The patent number of konchang invented by great-connection-day-good electronics limited company is CN 201611210098 'high-precision camera calibration method based on mixed distortion model', invented the camera parameter calibration method considering various distortions, and the method utilizes the extracted sub-pixel information of the mark points on the template image to solve the imaging model parameters. Firstly, separating internal and external parameters from a homography matrix, and then, optimizing and solving the radial distortion coefficient and the eccentric distortion coefficient of the lens through an improved LM algorithm. Although the distortion parameter of the lens can be obtained by the method, the depth of field dimension of imaging and the unevenness of distortion distribution on the image are not considered, and the method has low resolution precision on the lens distortion.
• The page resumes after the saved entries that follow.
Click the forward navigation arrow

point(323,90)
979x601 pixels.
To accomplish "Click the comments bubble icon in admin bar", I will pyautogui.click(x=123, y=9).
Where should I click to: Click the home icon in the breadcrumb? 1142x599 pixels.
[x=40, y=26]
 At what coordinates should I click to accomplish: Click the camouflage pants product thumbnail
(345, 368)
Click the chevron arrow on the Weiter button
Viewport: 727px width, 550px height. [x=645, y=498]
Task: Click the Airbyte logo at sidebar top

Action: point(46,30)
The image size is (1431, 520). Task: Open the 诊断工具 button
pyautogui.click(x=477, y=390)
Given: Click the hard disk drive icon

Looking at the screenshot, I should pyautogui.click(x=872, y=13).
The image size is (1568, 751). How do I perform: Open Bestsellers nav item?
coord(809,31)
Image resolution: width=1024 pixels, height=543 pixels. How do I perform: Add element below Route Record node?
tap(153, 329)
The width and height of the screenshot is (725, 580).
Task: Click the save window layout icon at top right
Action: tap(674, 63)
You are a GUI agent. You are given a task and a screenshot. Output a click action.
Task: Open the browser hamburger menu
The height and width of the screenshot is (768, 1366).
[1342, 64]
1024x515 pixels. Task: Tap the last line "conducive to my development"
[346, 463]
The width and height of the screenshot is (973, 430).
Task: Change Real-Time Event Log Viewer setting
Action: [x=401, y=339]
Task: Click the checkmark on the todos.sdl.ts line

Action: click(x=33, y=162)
The invention discloses an improved method for solving intrinsic parameters, extrinsic parameters and distortion coefficients of a camera, which is invented by Liuxin sea and the like of Nanjing science and engineering university and has the patent number of CN 201710718981 'a method for calibrating a camera based on an improved distortion model'. First, the method solves for the approximate initial values of the intrinsic parameters from the camera model by means of the orthogonal properties of the matrix. Then, according to the constraint equation and the homography matrix, other parameters except distortion coefficients in the camera model are solved. And finally, combining Zhangzhen friend and Heikkila models, and optimizing and solving the distortion coefficient of the camera through an LM algorithm. The method disclosed by the invention only uses a group of distortion coefficients to express the distortion condition of the image, and does not incorporate the depth dimension of the imaged image and the image distortion partition into a lens distortion model.
Disclosure of Invention
The invention provides a lens distortion model considering distortion partitions such as depth of field dimension, space and the like, and aims to overcome the defects of the prior art.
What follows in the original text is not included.